REQUIRED ACTIONS:
**a.** In the Buick Terraza text, how much torque does the new available 3.9-litre V6 deliver?
**b.** Output the Buick Terraza text word for word, starting with "The new available" and going on through "Hydra-Matic four-speed transaxle.".
--- TEXT EXCERPT ---
All-new in 2005, the Buick Terraza undergoes a few changes for 2006. A 235 horsepower, 3.9-litre V6 becomes an available option (subject to later availability in the model year); dual-stage front airbags, and first- and second-row side impact airbags become available on CX and standard on CXL; a PhatNoise mobile digital media system becomes available; and there are two new exterior colours, Dark Garnet Metallic and Sandstone Metallic. Prices are also notably lower than 2005, by as much as $2,220.
The Terraza is one of four vehicles that GM likes to call “crossover mid-vans”, but which the rest of us call minivans; it shares its platform with the Chevrolet Uplander, Pontiac Montana SV6 and Chevrolet Relay. While the platform is used for both regular- and extended-wheelbase versions, the Terraza, like the Saturn Relay, comes in the longer version only. Unlike the Saturn, the Terraza has an independent rear suspension with load-levelling springs. Two trim lines are available, the CX and CXL, and each is available in front- or all-wheel-drive. Seating is seven-passenger.
The new available 3.9-litre V6 features variable valve timing and variable intake technology, to deliver 235 hp and 239 lb-ft of torque. Both it and the standard 3.5-litre V6 use a Hydra-Matic four-speed transaxle.
--- DATA SEGMENT ---
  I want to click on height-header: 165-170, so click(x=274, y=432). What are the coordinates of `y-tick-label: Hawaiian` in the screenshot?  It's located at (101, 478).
---
ANSWERS PER TASK:
**a.** 239 lb-ft

**b.**
The new available 3.9-litre V6 features variable valve timing and variable intake technology, to deliver 235 hp and 239 lb-ft of torque. Both it and the standard 3.5-litre V6 use a Hydra-Matic four-speed transaxle.